◆ Task details: Using the data below, return the stretch from the line that contains "The image size is (1434, 840)." through the line that contains "Open the integration", both included, exactly as it stands and nothing beyond it.

◆ Record set:
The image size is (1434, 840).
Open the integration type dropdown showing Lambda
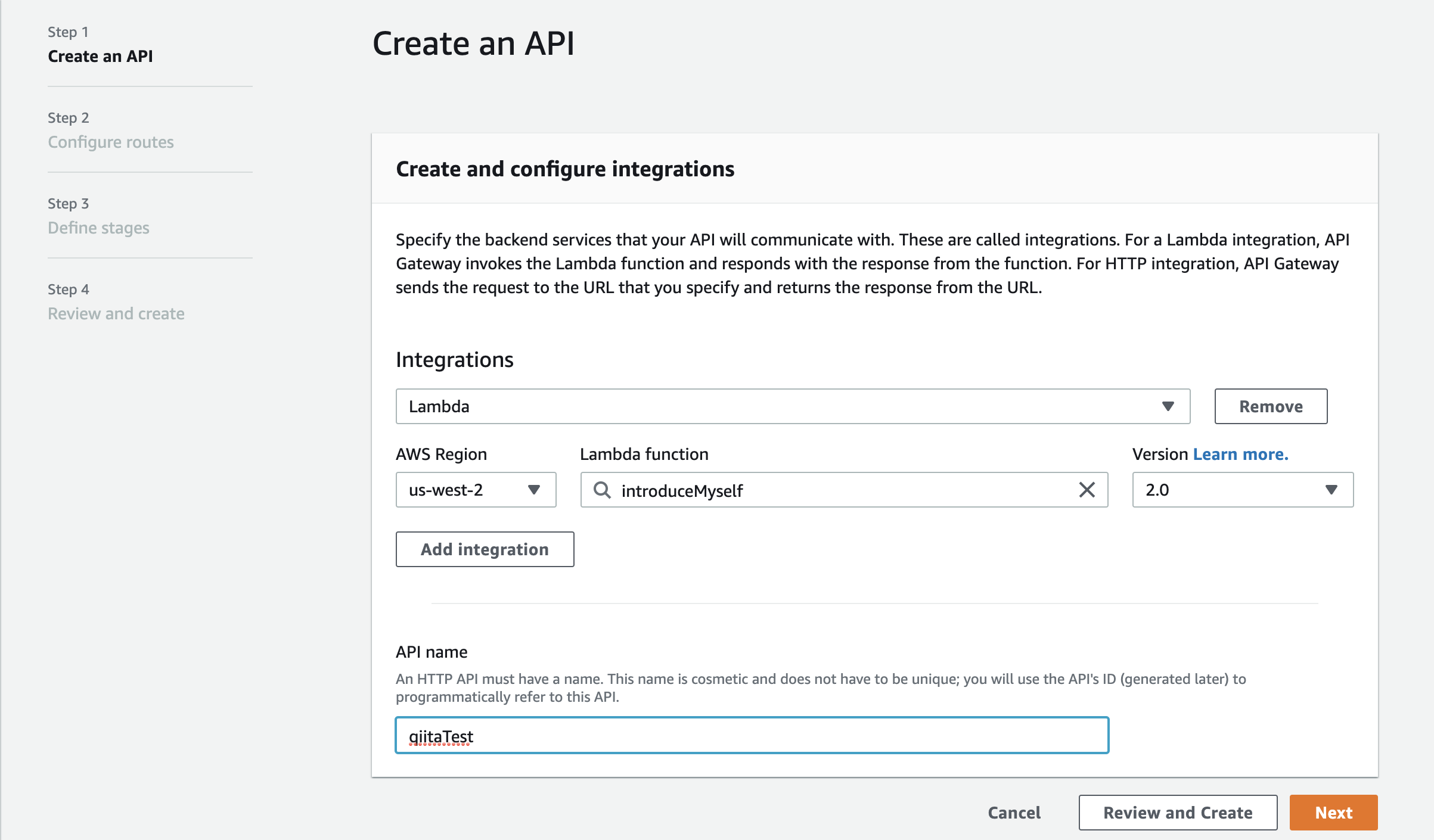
* * *
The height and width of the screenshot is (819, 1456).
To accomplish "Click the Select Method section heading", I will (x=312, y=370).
...
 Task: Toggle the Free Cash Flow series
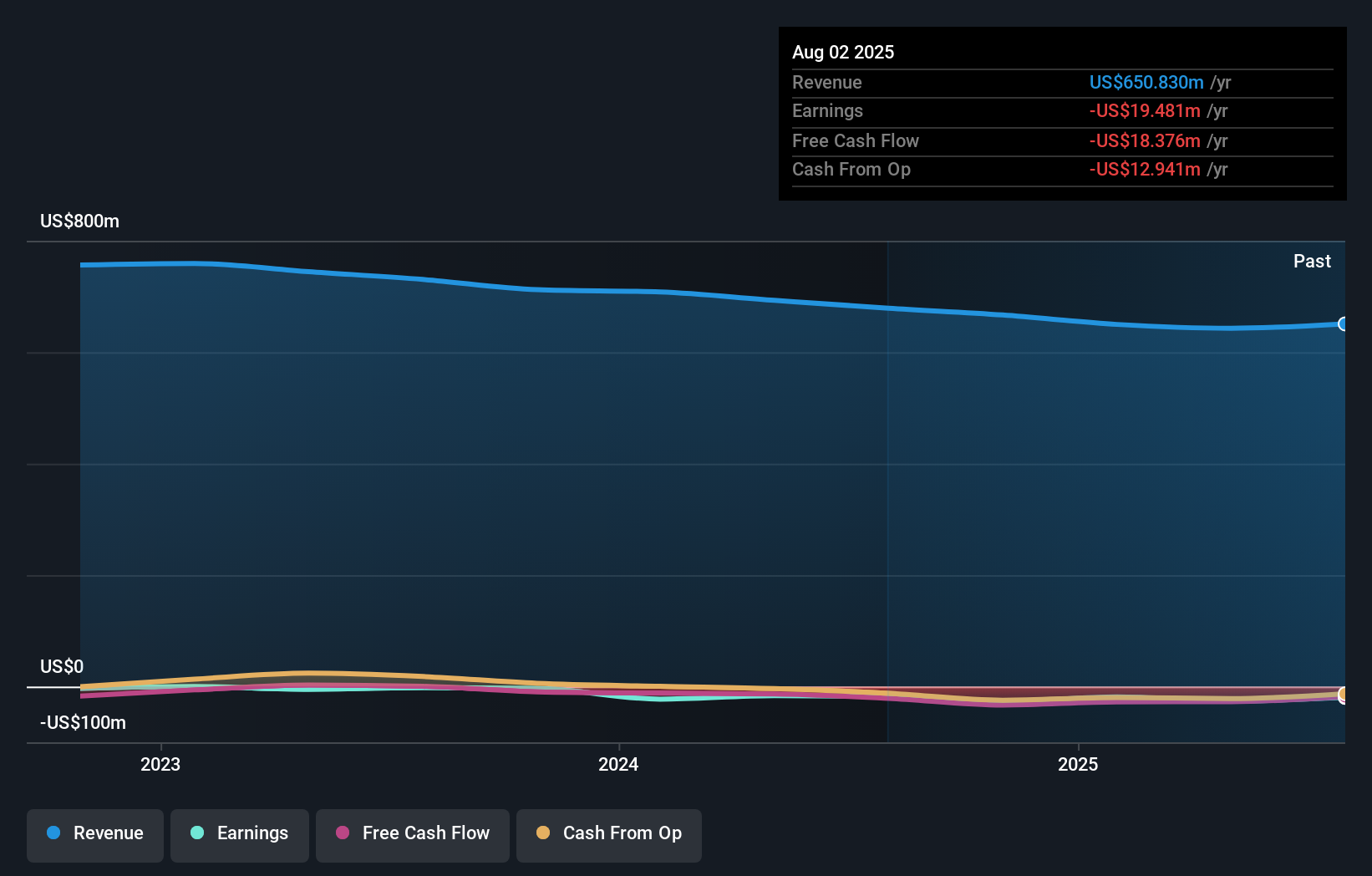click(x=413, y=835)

◆ Solution below:
The image size is (1434, 840).
Open the integration type dropdown showing Lambda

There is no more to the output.